§ TEXT EXCERPT:
1. There are certainly some particularly enthusiastic Clouds fans who post information that is unverifiable and somewhat tenuous - mostly, it seems, in the name of making the claim that Clouds were the first Prog act and everyone else got on their bandwagon.

2. There are also some quite vehement anti-Clouds people out there, a fact I find staggering. This would explain the enthusiasm of the above noted group.

3. 1-2-3 did have the claimed residencies at the Marquee, and latter day prog band members, including most of the big bands, were noted as being in the audience. A young David Bowie (Jones) wrote a glowing report of one of their gigs.

4. In 1967, the marquee installed its first recording studio - it's not impossible that 1-2-3 were among the first bands to use it. The applause on the recording is so clearly overdubbed, that I'm guessing it was all done in the studio.

§ DIRECTIVE:
Translate this sentence from the text on the band Clouds into Spanish: "There are also some quite vehement anti-Clouds people out there, a fact I find staggering."

§ MATERIAL PROVIDED:
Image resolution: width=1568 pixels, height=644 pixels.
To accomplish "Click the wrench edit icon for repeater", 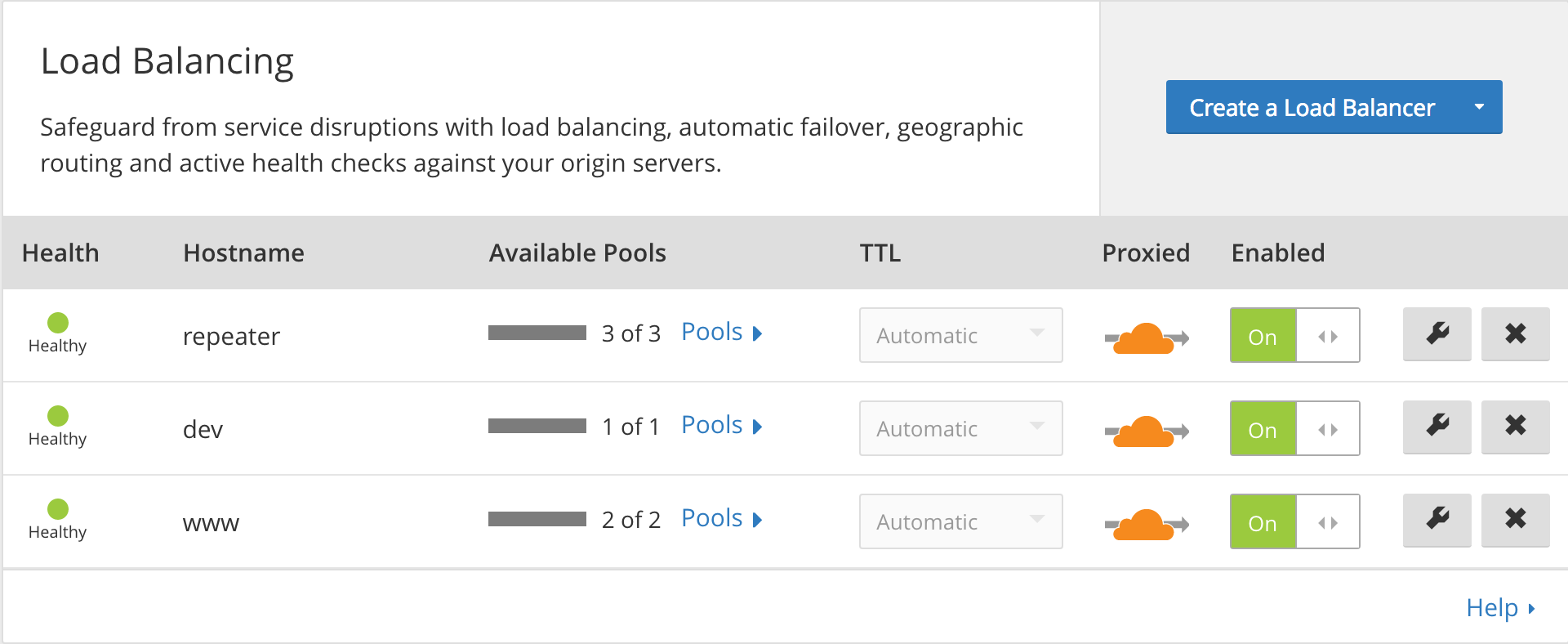I will click(1437, 334).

§ ANSWER:
También hay por ahí algunas personas bastante vehementes en contra de Clouds, un hecho que me parece asombroso.